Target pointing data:

[Begin]

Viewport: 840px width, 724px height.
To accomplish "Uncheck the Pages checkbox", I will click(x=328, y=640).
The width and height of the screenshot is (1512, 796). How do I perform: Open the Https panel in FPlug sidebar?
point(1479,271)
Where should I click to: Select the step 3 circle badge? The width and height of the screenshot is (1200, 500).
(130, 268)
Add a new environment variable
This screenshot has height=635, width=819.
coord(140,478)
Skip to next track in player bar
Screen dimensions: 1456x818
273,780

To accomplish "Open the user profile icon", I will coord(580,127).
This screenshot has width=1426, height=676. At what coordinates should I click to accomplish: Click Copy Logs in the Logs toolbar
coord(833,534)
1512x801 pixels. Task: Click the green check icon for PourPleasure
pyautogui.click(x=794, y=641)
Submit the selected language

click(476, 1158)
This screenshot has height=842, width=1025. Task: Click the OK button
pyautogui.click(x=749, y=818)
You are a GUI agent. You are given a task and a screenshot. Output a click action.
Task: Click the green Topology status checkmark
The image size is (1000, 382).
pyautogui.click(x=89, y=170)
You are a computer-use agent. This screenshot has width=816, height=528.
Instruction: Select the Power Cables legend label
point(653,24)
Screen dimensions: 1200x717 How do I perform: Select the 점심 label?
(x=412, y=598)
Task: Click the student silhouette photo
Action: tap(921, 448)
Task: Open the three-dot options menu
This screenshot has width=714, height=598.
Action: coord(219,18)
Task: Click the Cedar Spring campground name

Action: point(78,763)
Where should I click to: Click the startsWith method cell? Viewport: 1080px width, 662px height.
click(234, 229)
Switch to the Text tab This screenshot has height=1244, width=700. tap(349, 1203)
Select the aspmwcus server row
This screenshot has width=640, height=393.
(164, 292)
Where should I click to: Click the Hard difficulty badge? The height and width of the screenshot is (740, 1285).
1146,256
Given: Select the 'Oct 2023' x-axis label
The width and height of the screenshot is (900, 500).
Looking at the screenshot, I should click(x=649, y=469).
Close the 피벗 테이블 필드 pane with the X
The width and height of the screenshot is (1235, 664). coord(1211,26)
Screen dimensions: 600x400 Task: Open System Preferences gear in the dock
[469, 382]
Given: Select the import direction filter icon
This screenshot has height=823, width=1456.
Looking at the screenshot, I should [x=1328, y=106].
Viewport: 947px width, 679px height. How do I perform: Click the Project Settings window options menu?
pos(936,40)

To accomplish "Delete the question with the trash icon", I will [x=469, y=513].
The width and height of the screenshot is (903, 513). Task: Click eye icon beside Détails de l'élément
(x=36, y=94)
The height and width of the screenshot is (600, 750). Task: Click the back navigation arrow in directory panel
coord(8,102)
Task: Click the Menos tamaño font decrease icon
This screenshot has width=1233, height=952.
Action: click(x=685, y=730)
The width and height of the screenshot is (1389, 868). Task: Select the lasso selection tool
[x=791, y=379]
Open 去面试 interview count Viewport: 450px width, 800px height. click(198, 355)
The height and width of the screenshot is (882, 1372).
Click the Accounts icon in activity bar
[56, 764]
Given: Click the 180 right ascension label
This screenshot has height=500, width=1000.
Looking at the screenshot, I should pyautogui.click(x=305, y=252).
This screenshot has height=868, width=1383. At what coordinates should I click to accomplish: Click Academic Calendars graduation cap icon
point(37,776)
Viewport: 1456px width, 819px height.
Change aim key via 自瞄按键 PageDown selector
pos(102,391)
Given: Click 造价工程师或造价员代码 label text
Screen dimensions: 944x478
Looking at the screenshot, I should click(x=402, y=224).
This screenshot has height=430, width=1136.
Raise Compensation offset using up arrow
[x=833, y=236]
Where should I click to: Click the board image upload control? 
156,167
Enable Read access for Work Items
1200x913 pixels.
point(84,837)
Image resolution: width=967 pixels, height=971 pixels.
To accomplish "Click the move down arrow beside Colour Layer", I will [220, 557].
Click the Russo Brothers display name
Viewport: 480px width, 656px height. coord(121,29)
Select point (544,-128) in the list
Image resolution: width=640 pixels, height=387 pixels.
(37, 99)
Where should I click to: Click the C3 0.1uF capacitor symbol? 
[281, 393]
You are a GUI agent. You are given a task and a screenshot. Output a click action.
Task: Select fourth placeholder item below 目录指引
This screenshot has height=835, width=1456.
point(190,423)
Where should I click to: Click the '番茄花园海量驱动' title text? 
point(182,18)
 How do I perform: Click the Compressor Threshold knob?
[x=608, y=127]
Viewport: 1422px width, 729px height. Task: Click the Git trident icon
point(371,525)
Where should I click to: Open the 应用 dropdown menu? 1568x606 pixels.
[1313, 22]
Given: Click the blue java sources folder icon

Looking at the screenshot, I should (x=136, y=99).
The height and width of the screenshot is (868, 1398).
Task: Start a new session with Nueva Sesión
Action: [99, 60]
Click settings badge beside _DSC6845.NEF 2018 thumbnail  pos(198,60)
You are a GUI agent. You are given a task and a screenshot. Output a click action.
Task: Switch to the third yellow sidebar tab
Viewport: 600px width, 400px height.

[End]

#### Task details:
Convert the listing lines beginning with the one containing "Where should I click to: Click the board" and continuing through the one containing "will [220, 557]." into a Markdown table with the columns "Row" and "Line", omitting any blank lines.

#### Expected answer:
| Row | Line |
|---|---|
| 1 | Where should I click to: Click the board image upload control?  |
| 2 | 156,167 |
| 3 | Enable Read access for Work Items |
| 4 | 1200x913 pixels. |
| 5 | point(84,837) |
| 6 | Image resolution: width=967 pixels, height=971 pixels. |
| 7 | To accomplish "Click the move down arrow beside Colour Layer", I will [220, 557]. |